The ribonuclease activity of the cytotoxin alpha-sarcin. The characteristics of the enzymatic activity of alpha-sarcin with ribosomes and ribonucleic acids as substrates.

The ribonuclease activity of the cytotoxic protein alpha-sarcin has been characterized. When rat liver ribosomes or 60 S ribosomal subunits were the substrates, alpha-sarcin cleaved a single oligonucleotide of about 488 residues, the alpha-fragment, from the 3' end of 28 S rRNA. In contrast, 40 S ribosomal subunits were not affected by alpha-sarcin.

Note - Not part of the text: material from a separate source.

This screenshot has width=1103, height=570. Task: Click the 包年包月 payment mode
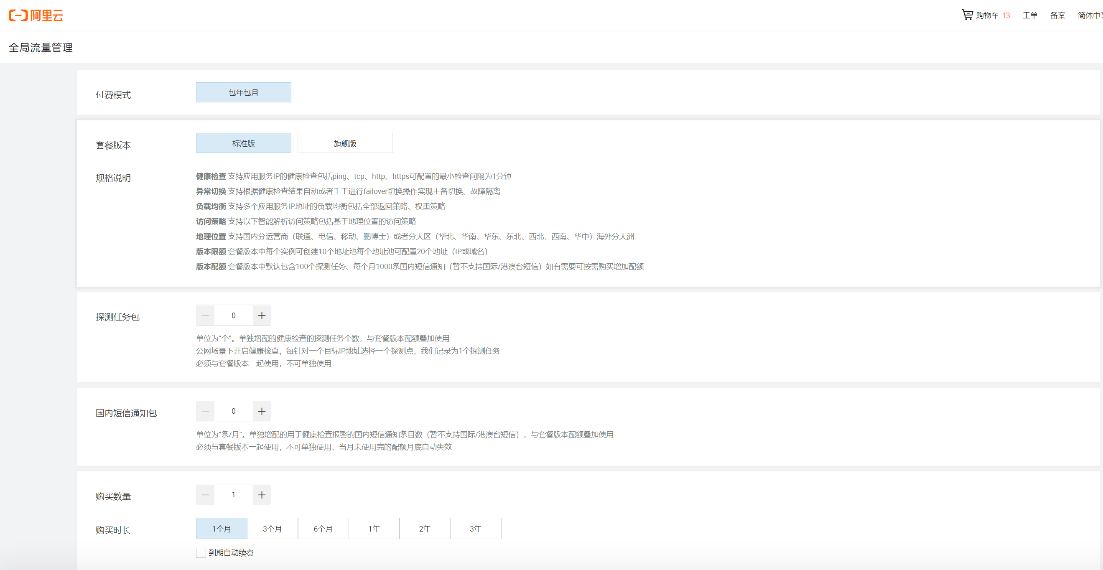(243, 92)

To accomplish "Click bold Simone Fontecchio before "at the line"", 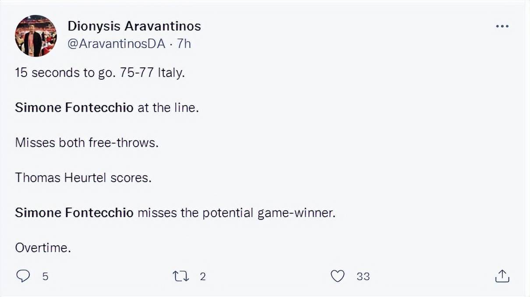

The alpha-fragment was cleaved from 28 S rRNA in 80 S ribosomes when the concentration of alpha-sarcin was 3 x 10(-8) M and the toxin retained its specificity even when the concentration was 3 x 10(-5) M. The turnover number (kcat) for the reaction of alpha-sarcin with ribosomes was 55 min-1, establishing that the toxin acts catalytically. When total rRNA or 28 S rRNA was the substrate, alpha-sarcin caused extensive progressive digestion of the nucleic acids; however, no formation of the alpha-fragment occurred. The extent of the digestion of 28 S rRNA was related to the concentration of alpha-sarcin, but the amount of the toxin required was somewhat greater than that needed with ribosomes. Digestion of homopolynucleotides with alpha-sarcin indicated that the protein is specific for purines. When [32P]5 S rRNA was the substrate, alpha-sarcin cleaved on the 3' side of purines in both single- and double-stranded regions of the molecule. The results suggest that the unusual specificity of alpha-sarcin, in that it cleaves only one of more than 7000 phosphodiester bonds in the ribosome, is a property both of the cytotoxin and of the ribosome.